Module Parallelmove

Translation of parallel moves into sequences of individual moves. In this file, we adapt the generic "parallel move" algorithm (developed and proved correct in module Parmov) to the idiosyncraties of the LTLin and Linear intermediate languages. While the generic algorithm assumes that registers never overlap, the locations used in LTLin and Linear can overlap, and assigning one location can set the values of other, overlapping locations to Vundef. We address this issue in the remainder of this file.

Require Import Coqlib.
Require Parmov.
Require Import Values.
Require Import Events.
Require Import AST.
Require Import Locations.
Require Import Conventions.

Instantiating the generic parallel move algorithm

The temporary location to use for a move is determined by the type of the data being moved: register IT2 for an integer datum, and register FT2 for a floating-point datum.

Definition temp_for (l: loc) : loc :=
  match Loc.type l with Tint => R IT2 | Tfloat => R FT2 end.

Definition parmove (srcs dsts: list loc) :=
  Parmov.parmove2 loc Loc.eq temp_for srcs dsts.

Definition moves := (list (loc * loc))%type.

exec_seq m gives semantics to a sequence of elementary moves. This semantics ignores the possibility of overlap: only the target locations are updated, but the locations they overlap with are not set to Vundef. See effect_seqmove below for a semantics that accounts for overlaps.

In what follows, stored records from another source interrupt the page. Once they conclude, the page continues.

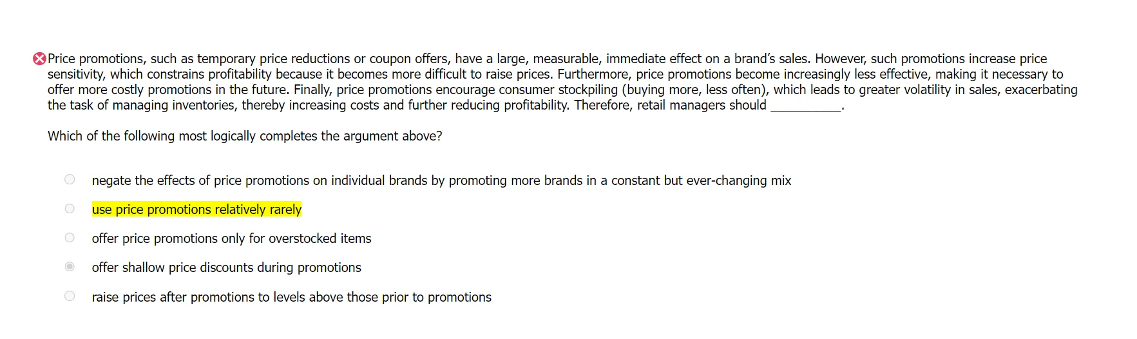Click the blank line ending the passage
Viewport: 1137px width, 339px height.
(805, 106)
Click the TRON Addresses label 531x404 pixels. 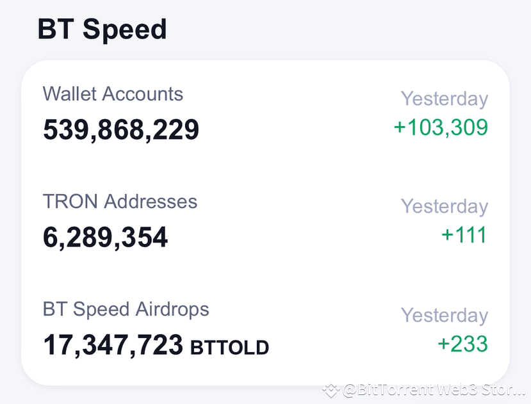(119, 202)
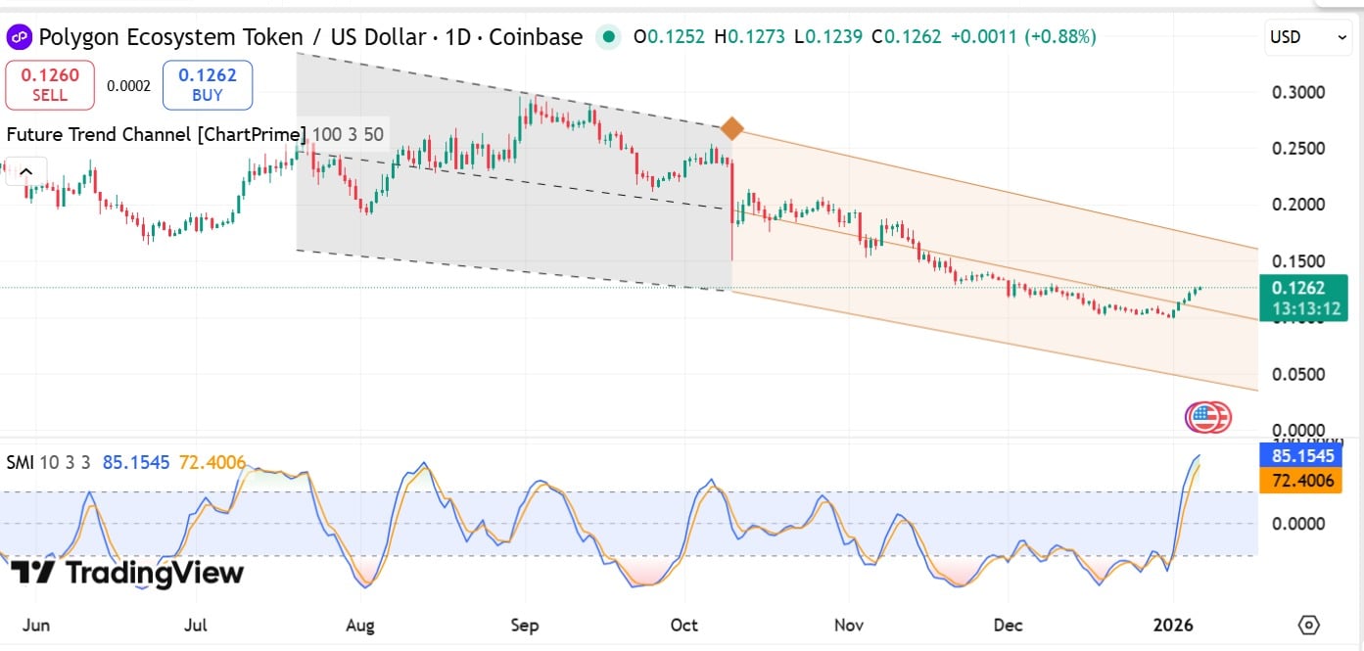Click the 0.1260 SELL button
1364x651 pixels.
[50, 85]
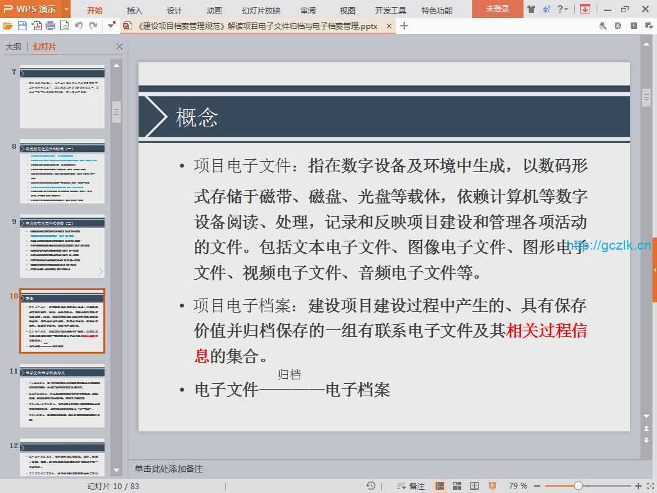Toggle reading view in status bar
Image resolution: width=657 pixels, height=493 pixels.
pos(474,486)
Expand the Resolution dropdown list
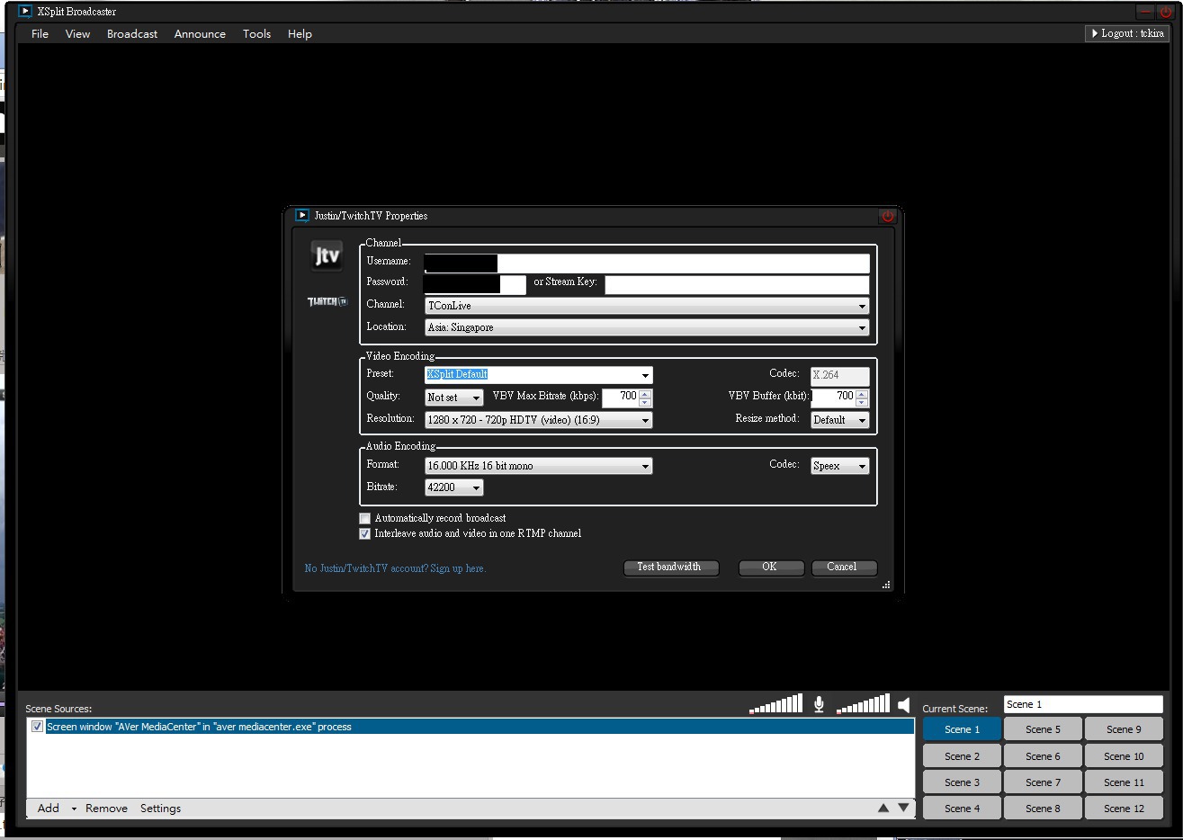Screen dimensions: 1183x840 [x=538, y=420]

Definition exec_seq (m: moves) (e: Locmap.t) : Locmap.t :=
  Parmov.exec_seq loc Loc.eq val m e.
Lemma temp_for_charact:
  forall l, temp_for l = R IT2 \/ temp_for l = R FT2.
  intro; unfold temp_for. destruct (Loc.type l); tauto.

Lemma is_not_temp_charact:
  forall l,
  Parmov.is_not_temp loc temp_for l <-> l <> R IT2 /\ l <> R FT2.
  intros. unfold Parmov.is_not_temp.
  destruct (Loc.eq l (R IT2)).
  subst l. intuition. apply (H (R IT2)). reflexivity. discriminate.
  destruct (Loc.eq l (R FT2)).
  subst l. intuition. apply (H (R FT2)). reflexivity.
  assert (forall d, l <> temp_for d).
    intro. elim (temp_for_charact d); congruence.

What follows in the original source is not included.